Con l'entrata  in vigore della legge 96 del 2017 la gestione dei pagamenti è passata al ministero, che dovrà farsi carico anche del pregresso, fino a quel momento in carico alle prefetture. Il problema della riscossione riguarda tutte le regioni italiane, non soltanto il ‘Cuore verde’, a cui tra l’altro è già stata rimborsata una parte delle spese sostenute. Fatto sta che all’appello mancano ancora parecchi soldi. Nel dettaglio la Usl Umbria 1 vanta un credito di 5.609 euro, mentre la Usl Umbria 2 batte cassa per 410.726 euro. La richiesta dell’Azienda ospedaliera di Perugia invece è di 784.236 euro, nettamente superiore a quella dell’Azienda ospedaliera di Terni che si ferma a quota 43.715 euro. Nel frattempo la Regione ha cercato di contenere le spese per le cure essenziali, dando agli stranieri irregolari la possibilità di iscriversi nelle anagrafi sanitarie delle Usl, con l’assegnazione del pediatra o del medico di Medicina generale.

Un sistema  che mira ad evitare il ricorso al Pronto soccorso e ai ricoveri urgenti, decisamente più costosi. Ad oggi risultano iscritte 592 persone (443 nella Usl Umbria 1 e 149 nella Usl Umbria 2). Un capitolo a parte riguarda le prestazioni sanitarie legate a gravidanza e maternità, minori, interventi di profilassi internazionale, malattie infettive e vaccinazioni, per le quali esiste un Fondo nazionale ad hoc, ripartito annualmente tra le varie regioni.

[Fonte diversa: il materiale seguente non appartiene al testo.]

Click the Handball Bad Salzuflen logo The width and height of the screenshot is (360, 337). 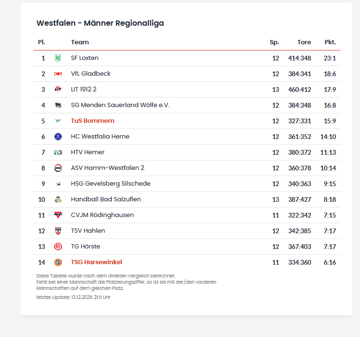pos(58,199)
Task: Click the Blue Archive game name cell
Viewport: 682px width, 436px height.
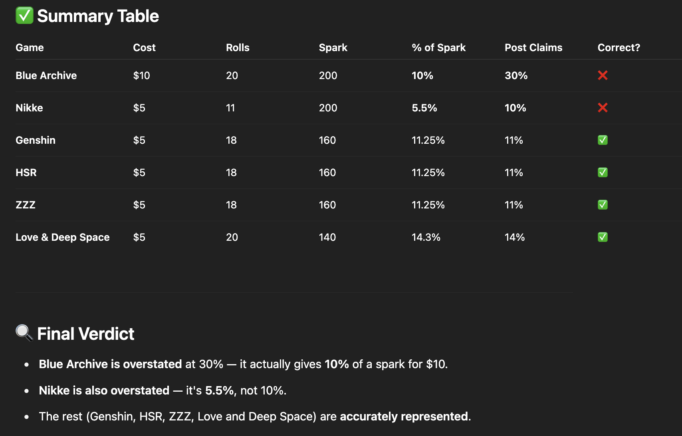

La quota assegnata all’Umbria nel 2016 ammonta a un milione e 75mila euro (pari al 3,5% del Fondo). I parametri utilizzati per assegnare le risorse si basano sulla stima degli stranieri presenti nel territorio regionale e sulla spesa sostenuta per i ricoveri delle donne di età compresa tra 11 e 55 anni (per gravidanza, parto e puerperio). Nel 2012 la quota assegnata all’Umbria era di un milione e 381mila euro.

Si tratta in ogni caso di linee di finanziamento per i clandestini che non rientrano nei percorsi di accoglienza per cui i pagamenti sono differenziati.